Entrance to the prisoners’ compound. On the left and right are the wooden barracks for the commanding officer of the prisoners’ compound (Schutzhaftlagerführer) and the reporting officer (Rapportführer). In the background, the roll call square and the kitchen barracks can be seen. Photograph by the SS, 1941. (ANg 1981-300)

Concentration Camp

At the end of 1938, the SS established a satellite camp of the Sachsenhausen concentration camp in an abandoned brick factory in the Neuengamme suburb of Hamburg. In the early summer of 1940, Neuengamme became an independent camp, and it remained the main concentration camp in north-west Germany until 1945. During the war, the Gestapo (secret state police) and the SS security service sent tens of thousands of people from across occupied Europe to Neuengamme concentration camp. Most were imprisoned because they had resisted German occupation, because they had refused to perform slave labour, or because they were victims of racial persecution.
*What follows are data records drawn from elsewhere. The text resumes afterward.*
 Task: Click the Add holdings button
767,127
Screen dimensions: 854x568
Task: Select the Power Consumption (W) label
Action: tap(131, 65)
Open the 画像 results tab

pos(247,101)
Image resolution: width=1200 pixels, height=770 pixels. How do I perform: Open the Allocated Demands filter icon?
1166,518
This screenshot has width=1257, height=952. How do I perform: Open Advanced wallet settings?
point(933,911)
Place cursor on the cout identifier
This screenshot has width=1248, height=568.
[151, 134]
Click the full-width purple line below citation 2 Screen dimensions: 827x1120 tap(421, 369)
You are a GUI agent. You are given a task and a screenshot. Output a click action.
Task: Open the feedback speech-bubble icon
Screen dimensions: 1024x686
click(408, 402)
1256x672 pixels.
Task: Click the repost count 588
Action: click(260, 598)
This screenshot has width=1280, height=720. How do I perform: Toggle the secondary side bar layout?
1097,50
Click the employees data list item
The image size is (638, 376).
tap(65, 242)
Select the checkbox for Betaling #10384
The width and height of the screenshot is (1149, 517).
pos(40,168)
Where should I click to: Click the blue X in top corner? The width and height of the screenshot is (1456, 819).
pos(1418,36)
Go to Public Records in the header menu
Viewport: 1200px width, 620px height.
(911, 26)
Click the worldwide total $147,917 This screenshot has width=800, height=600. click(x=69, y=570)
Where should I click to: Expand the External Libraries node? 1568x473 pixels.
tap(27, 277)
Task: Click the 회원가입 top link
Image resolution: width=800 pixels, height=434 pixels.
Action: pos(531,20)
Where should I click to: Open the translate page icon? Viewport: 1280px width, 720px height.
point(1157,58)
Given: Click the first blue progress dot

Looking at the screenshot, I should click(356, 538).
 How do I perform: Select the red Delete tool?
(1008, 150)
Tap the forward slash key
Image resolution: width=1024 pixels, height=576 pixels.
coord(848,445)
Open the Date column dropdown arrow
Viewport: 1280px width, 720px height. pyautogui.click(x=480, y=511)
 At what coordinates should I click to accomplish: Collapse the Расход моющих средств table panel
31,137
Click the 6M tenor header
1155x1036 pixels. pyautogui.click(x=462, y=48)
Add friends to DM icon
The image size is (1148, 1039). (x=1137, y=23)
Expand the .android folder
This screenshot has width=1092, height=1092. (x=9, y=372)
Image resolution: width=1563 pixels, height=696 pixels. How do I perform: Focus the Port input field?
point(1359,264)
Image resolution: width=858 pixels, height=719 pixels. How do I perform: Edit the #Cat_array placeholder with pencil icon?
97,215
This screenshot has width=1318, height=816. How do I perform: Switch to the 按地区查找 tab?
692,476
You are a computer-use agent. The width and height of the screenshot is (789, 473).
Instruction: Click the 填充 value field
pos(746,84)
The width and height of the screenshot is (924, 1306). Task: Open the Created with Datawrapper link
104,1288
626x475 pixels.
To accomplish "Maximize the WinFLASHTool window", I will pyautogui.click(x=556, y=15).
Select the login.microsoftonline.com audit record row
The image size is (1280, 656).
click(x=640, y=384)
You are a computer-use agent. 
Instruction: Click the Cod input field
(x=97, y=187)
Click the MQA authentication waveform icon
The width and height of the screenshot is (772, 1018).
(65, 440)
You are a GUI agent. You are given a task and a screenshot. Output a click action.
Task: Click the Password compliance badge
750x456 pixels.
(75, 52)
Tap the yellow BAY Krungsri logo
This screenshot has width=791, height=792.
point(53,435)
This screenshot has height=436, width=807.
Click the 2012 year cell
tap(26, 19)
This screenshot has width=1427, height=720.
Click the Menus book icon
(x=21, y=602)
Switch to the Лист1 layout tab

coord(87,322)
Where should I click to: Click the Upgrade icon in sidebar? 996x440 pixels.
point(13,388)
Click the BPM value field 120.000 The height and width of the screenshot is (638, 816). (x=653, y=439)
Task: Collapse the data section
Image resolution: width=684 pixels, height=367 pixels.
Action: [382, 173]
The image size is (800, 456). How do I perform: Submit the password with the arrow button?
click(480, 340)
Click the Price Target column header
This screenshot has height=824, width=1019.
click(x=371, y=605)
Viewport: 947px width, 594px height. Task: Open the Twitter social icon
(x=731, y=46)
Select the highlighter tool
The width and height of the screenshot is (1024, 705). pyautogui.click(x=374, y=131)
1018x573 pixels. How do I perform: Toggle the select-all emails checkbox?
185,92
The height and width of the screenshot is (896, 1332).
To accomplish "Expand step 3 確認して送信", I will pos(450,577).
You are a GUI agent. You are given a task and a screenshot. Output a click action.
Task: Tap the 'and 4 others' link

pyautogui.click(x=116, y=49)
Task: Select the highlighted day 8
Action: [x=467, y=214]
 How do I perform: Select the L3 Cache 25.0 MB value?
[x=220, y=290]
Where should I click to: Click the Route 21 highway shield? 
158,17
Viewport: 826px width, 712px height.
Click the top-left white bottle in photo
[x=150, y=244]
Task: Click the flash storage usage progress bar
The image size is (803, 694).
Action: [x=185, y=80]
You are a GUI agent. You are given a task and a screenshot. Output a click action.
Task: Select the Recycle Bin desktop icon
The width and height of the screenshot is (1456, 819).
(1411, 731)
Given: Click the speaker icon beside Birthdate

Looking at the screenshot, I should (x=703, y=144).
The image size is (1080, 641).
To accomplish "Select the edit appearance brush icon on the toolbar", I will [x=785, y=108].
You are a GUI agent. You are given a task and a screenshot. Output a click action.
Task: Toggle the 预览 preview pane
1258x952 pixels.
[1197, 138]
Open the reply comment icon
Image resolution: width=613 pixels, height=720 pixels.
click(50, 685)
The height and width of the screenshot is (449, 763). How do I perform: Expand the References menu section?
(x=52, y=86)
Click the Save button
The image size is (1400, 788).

In Neuengamme concentration camp and its more than 85 satellite camps, which were established all over northern Germany for construction projects and armaments production, prisoners had to do hard labour for the war economy. Living and working conditions were murderous. Altogether, at least 42,900 people died in the Neuengamme main camp and satellite camps, or they died on the death marches when the camps were evacuated or when the prisoner ships were bombed. Another several thousand prisoners died after they were transported from Neuengamme to other concentration camps, or they perished after the war from the results of incarceration.

“It was as if we’d landed on another planet. It was a place of extreme terror. My friend who was arrested together with me – I was seventeen, he was twenty – told me when he arrived: ‘I won’t survive this more than three months.’ And indeed, three months later, he was dead.”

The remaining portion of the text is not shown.